▸ **Brief**
Lay out the stretch of the records from the line containing "Task: Click the" through the end as a JSON list of strings, one string per line, skipping blank lines. Leave the pictures out.

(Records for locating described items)

_ _ _

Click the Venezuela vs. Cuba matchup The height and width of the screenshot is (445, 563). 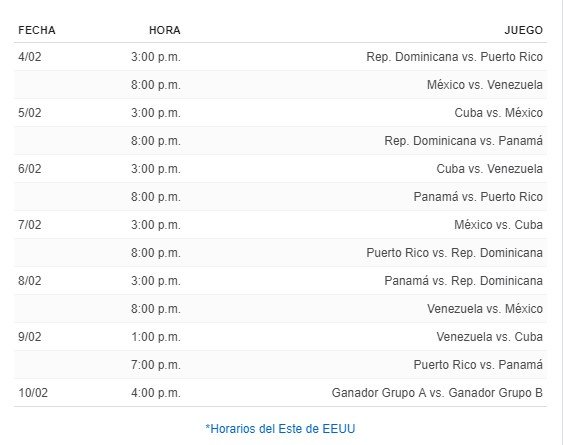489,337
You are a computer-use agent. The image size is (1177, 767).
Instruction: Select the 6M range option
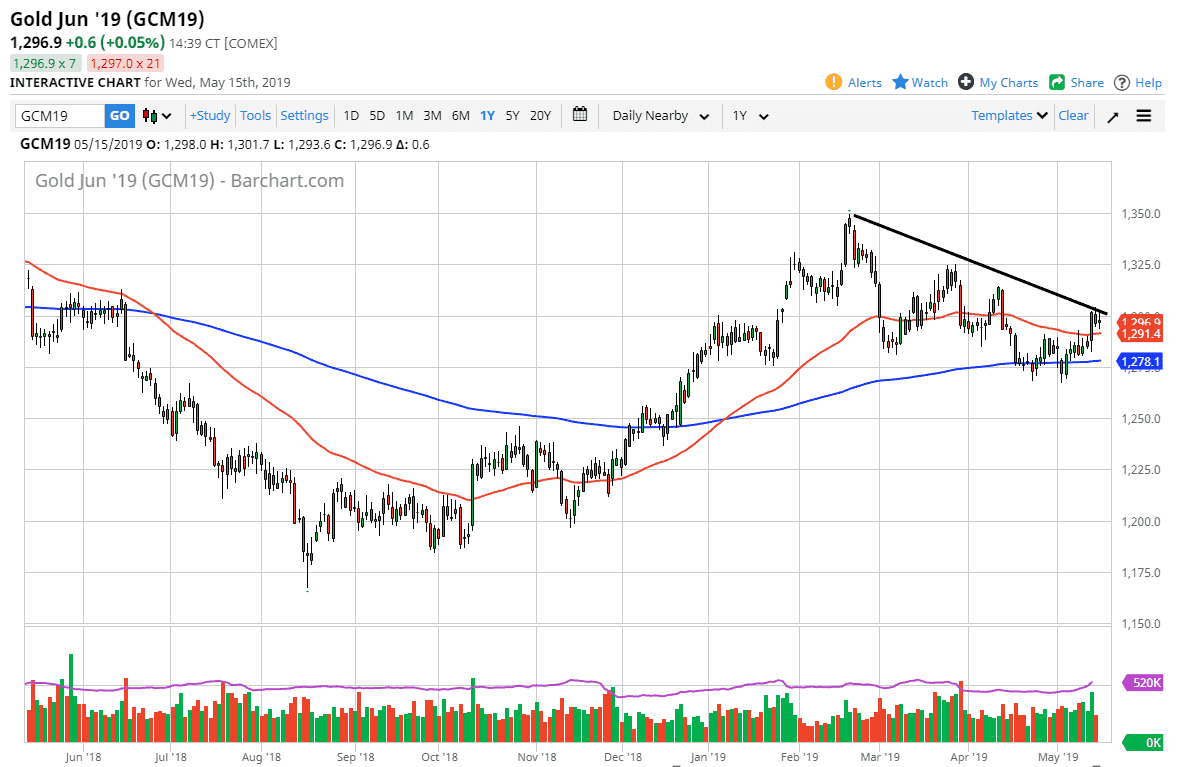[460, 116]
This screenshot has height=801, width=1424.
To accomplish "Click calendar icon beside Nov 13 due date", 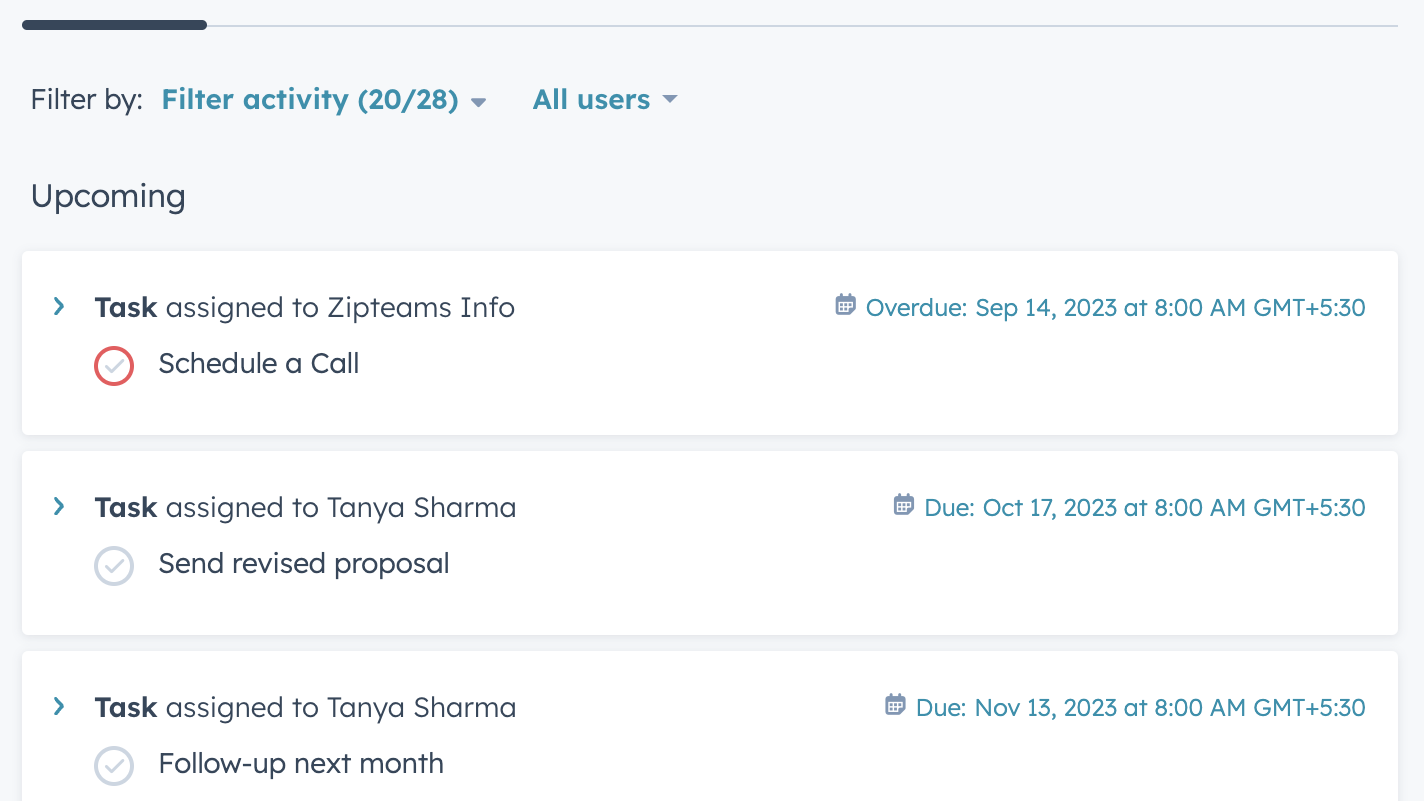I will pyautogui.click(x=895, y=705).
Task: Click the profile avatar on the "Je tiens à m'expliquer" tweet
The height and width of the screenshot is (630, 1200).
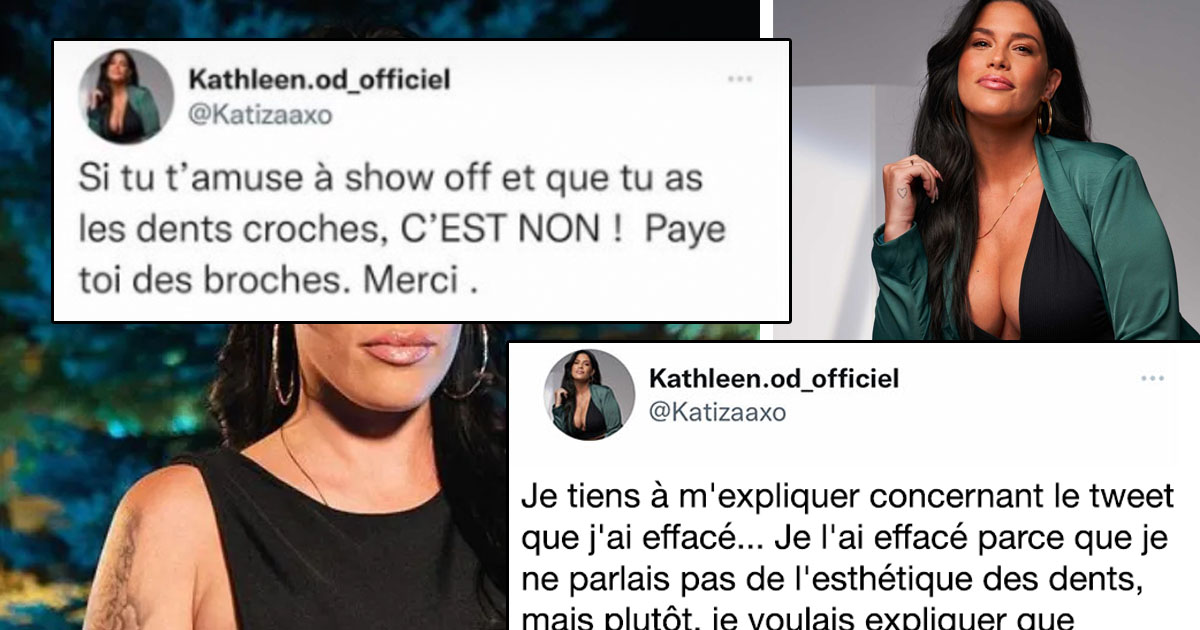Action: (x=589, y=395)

_ _ _

▸ **Expected output**
[
  "Task: Click the profile avatar on the \"Je tiens à m'expliquer\" tweet",
  "The height and width of the screenshot is (630, 1200).",
  "Action: (x=589, y=395)"
]